Locate the line that contains "Open the Errors icon in Metrics". Print it and every subsequent line through the final line of the records, exactly and only those.

(Collected data)
╔══
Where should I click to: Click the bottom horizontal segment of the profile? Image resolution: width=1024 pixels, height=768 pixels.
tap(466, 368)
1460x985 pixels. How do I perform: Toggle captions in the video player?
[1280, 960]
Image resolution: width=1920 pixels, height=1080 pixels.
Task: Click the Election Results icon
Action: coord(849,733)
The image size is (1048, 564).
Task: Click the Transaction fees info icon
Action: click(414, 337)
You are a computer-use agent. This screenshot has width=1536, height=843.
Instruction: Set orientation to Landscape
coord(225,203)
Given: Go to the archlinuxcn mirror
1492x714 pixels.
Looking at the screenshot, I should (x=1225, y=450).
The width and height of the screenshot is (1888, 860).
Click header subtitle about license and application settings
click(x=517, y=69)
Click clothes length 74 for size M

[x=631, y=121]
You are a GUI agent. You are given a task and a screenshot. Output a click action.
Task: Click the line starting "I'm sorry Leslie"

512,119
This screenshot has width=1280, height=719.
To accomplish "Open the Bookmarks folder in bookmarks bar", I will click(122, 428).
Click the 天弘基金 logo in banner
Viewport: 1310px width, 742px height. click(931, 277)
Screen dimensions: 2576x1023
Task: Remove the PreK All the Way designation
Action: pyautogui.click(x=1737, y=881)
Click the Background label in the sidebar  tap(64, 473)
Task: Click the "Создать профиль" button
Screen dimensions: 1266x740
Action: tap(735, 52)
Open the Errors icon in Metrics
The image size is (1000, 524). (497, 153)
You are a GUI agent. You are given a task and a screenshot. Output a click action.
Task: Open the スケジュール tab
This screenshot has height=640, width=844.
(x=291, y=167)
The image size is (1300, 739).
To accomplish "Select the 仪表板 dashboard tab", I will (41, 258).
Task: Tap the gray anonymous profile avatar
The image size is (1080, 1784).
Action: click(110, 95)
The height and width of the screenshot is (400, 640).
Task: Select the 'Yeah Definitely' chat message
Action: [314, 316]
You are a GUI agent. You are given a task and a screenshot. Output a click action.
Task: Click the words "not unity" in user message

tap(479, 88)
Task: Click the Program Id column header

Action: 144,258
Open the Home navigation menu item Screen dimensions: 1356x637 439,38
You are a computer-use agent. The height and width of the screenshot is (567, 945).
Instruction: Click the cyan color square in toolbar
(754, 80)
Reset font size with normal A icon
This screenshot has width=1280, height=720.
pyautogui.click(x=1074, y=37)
╚══
- EXERCISE RESPONSE:
Open the Errors icon in Metrics
The image size is (1000, 524). (497, 153)
You are a GUI agent. You are given a task and a screenshot. Output a click action.
Task: Open the スケジュール tab
This screenshot has height=640, width=844.
(x=291, y=167)
The image size is (1300, 739).
To accomplish "Select the 仪表板 dashboard tab", I will (41, 258).
Task: Tap the gray anonymous profile avatar
The image size is (1080, 1784).
Action: click(110, 95)
The height and width of the screenshot is (400, 640).
Task: Select the 'Yeah Definitely' chat message
Action: [314, 316]
You are a GUI agent. You are given a task and a screenshot. Output a click action.
Task: Click the words "not unity" in user message

tap(479, 88)
Task: Click the Program Id column header

Action: 144,258
Open the Home navigation menu item Screen dimensions: 1356x637 439,38
You are a computer-use agent. The height and width of the screenshot is (567, 945).
Instruction: Click the cyan color square in toolbar
(754, 80)
Reset font size with normal A icon
This screenshot has width=1280, height=720.
pyautogui.click(x=1074, y=37)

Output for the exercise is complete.